What is needed: Exactly the lines from the opening of the records through the line containing "Given: Open the File menu" should be copied, with both included.

Provided information:
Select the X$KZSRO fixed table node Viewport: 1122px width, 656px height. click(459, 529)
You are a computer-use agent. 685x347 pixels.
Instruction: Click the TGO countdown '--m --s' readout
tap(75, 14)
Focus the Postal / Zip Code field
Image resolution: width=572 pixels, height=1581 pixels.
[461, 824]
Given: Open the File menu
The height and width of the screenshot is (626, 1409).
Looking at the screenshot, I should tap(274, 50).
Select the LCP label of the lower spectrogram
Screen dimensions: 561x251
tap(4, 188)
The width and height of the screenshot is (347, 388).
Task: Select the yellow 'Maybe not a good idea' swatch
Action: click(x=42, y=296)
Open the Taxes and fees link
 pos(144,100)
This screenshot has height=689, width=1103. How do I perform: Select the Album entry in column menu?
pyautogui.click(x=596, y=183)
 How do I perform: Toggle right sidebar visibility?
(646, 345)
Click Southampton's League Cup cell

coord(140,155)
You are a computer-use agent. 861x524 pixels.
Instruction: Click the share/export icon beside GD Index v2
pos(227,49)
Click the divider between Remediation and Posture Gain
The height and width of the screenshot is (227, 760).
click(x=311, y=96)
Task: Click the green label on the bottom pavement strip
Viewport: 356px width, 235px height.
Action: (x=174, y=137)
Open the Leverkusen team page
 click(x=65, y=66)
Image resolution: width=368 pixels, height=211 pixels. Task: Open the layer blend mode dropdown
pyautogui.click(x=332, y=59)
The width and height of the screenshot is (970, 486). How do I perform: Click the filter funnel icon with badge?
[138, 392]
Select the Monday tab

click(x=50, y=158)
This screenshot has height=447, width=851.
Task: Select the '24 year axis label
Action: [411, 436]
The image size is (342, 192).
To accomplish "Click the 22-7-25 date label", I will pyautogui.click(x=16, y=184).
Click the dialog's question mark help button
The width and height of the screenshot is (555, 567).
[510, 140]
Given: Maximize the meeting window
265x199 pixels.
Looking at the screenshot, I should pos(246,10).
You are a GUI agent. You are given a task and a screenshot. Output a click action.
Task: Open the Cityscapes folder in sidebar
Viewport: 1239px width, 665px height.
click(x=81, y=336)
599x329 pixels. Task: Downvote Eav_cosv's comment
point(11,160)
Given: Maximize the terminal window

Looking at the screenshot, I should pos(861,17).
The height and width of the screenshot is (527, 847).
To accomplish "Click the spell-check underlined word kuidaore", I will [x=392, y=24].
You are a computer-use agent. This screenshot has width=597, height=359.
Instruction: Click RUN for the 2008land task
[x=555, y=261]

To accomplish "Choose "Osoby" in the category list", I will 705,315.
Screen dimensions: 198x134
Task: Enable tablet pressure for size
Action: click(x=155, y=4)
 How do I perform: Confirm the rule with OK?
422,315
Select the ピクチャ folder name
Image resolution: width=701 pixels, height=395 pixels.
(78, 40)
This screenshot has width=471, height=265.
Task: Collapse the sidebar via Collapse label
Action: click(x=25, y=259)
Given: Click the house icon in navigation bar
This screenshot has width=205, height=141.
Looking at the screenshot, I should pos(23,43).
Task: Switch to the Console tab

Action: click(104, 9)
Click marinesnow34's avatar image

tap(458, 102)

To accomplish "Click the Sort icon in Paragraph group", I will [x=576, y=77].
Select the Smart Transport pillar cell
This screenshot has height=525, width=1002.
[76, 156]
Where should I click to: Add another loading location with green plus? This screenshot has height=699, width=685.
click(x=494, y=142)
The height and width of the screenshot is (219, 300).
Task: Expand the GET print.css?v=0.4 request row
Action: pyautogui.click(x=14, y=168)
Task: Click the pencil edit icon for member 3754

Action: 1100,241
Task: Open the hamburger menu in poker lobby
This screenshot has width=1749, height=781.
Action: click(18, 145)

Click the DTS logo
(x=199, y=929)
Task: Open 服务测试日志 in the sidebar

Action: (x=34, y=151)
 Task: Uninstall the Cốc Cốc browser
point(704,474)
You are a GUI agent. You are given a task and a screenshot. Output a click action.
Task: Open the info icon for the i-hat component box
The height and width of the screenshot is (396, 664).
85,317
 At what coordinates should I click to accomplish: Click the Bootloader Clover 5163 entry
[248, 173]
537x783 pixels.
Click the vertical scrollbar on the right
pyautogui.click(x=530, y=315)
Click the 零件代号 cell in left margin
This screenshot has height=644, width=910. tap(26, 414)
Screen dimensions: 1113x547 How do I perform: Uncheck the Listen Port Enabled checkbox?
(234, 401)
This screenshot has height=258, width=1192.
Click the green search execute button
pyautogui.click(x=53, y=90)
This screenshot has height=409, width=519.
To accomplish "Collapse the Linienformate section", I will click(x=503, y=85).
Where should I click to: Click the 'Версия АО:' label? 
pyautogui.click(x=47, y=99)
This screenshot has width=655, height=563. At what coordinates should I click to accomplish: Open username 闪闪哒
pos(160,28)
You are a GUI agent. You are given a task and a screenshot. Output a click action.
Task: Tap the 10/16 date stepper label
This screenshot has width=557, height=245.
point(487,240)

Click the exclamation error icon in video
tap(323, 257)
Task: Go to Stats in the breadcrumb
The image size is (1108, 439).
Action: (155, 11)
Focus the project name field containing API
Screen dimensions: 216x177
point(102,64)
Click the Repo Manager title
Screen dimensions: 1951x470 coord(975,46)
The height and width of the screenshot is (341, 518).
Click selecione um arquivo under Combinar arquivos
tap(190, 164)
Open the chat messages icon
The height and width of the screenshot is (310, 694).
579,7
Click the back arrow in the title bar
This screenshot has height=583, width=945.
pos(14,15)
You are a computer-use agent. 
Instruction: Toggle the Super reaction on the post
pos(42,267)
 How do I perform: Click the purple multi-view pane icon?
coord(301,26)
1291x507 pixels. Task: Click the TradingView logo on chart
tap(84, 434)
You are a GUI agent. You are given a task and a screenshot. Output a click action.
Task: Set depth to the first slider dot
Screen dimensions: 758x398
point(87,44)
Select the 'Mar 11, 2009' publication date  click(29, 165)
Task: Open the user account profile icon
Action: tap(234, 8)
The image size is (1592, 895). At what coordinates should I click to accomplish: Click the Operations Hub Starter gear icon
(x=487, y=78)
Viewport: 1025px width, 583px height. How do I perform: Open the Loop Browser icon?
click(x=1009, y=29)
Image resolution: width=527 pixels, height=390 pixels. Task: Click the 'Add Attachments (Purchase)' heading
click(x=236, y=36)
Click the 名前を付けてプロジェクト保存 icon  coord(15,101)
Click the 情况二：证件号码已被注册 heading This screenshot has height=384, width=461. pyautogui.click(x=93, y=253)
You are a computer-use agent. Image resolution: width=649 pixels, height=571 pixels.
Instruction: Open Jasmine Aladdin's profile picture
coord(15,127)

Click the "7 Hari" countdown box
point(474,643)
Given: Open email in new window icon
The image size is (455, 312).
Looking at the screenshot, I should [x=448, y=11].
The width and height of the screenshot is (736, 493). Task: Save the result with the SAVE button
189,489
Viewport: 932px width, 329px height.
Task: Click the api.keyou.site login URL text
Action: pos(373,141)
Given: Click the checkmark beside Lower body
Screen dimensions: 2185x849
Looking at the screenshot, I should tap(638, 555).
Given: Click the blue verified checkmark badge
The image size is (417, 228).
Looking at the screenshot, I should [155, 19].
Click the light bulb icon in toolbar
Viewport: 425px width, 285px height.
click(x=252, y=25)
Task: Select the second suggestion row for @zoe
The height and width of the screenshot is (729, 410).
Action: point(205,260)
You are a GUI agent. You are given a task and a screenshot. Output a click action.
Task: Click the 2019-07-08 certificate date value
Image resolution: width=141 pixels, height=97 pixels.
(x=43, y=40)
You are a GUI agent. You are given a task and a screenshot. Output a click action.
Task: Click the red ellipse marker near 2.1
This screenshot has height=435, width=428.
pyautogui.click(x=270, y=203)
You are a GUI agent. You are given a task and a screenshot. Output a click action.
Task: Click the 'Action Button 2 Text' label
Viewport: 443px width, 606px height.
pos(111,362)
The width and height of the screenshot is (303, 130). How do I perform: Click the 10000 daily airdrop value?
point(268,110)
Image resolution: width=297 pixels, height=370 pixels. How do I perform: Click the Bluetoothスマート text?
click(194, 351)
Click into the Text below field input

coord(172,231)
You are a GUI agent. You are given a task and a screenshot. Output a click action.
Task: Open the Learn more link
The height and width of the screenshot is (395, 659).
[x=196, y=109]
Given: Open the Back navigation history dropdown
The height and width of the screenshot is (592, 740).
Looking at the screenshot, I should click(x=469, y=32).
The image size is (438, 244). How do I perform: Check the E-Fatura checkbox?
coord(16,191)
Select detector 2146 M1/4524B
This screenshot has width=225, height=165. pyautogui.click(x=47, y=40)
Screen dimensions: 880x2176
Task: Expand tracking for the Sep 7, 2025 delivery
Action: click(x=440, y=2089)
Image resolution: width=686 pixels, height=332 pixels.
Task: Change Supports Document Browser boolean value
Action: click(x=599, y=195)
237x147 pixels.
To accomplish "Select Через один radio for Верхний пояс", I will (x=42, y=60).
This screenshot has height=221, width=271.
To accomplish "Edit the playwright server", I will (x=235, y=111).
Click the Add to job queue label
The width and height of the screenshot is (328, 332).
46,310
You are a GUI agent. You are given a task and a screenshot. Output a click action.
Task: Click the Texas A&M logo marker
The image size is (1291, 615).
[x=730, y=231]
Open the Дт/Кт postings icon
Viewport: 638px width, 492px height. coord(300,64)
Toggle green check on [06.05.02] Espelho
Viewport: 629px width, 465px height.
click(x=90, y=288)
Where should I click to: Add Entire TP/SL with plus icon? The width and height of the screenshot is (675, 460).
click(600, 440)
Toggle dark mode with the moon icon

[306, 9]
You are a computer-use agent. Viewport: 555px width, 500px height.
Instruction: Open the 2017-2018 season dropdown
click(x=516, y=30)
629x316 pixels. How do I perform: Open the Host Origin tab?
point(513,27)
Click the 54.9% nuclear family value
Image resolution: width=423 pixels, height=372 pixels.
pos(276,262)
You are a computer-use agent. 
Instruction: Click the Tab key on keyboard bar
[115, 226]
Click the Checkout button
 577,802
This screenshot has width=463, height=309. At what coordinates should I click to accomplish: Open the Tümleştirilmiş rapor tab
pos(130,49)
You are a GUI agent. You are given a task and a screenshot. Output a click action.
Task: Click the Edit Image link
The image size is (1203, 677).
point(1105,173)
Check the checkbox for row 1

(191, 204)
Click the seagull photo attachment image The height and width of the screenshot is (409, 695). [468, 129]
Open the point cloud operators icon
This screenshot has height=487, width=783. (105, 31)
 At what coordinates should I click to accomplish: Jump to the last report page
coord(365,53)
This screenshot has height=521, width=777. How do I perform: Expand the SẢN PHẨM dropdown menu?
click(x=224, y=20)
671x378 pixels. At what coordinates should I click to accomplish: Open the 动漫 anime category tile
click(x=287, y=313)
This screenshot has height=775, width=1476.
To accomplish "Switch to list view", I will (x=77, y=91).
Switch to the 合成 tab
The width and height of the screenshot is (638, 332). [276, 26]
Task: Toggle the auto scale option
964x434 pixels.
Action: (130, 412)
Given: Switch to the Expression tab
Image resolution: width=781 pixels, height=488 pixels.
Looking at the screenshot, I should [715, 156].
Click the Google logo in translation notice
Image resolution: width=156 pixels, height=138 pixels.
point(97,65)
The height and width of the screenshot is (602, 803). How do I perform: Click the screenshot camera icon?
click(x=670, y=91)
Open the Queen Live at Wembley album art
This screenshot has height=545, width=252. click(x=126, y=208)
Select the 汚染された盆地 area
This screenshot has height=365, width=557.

Your response:
Select the X$KZSRO fixed table node Viewport: 1122px width, 656px height. click(459, 529)
You are a computer-use agent. 685x347 pixels.
Instruction: Click the TGO countdown '--m --s' readout
tap(75, 14)
Focus the Postal / Zip Code field
Image resolution: width=572 pixels, height=1581 pixels.
[461, 824]
Given: Open the File menu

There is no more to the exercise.